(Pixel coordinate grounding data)
····················
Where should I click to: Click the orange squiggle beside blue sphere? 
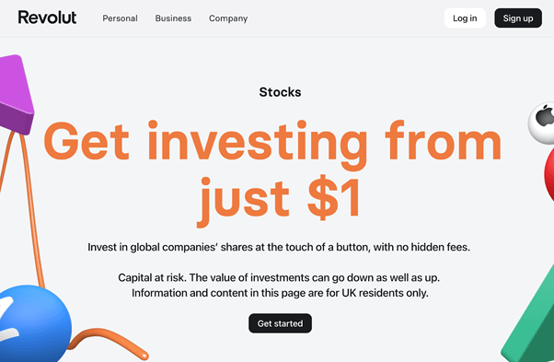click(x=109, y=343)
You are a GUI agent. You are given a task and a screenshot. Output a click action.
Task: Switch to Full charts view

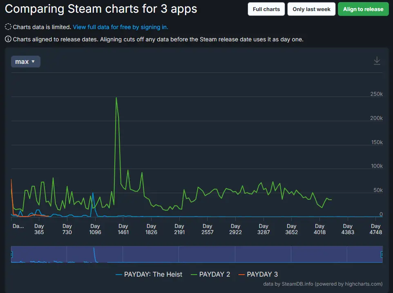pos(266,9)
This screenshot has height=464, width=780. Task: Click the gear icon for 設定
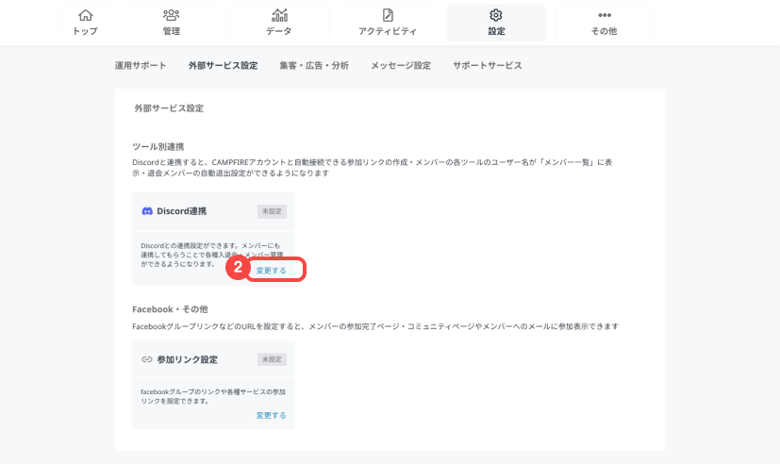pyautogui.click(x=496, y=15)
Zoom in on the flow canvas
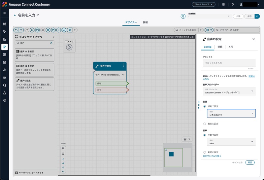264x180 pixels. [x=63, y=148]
····················
• **Exercise brief**:
Your task is to retype the records above in full and exactly, omitting the pictures.

• **Task result**:
Where should I click to: Click the orange squiggle beside blue sphere? 
click(x=109, y=343)
You are a GUI agent. You are given a task and a screenshot. Output a click action.
Task: Switch to Full charts view

pos(266,9)
This screenshot has height=464, width=780. Task: Click the gear icon for 設定
pyautogui.click(x=496, y=15)
Zoom in on the flow canvas
264x180 pixels. [x=63, y=148]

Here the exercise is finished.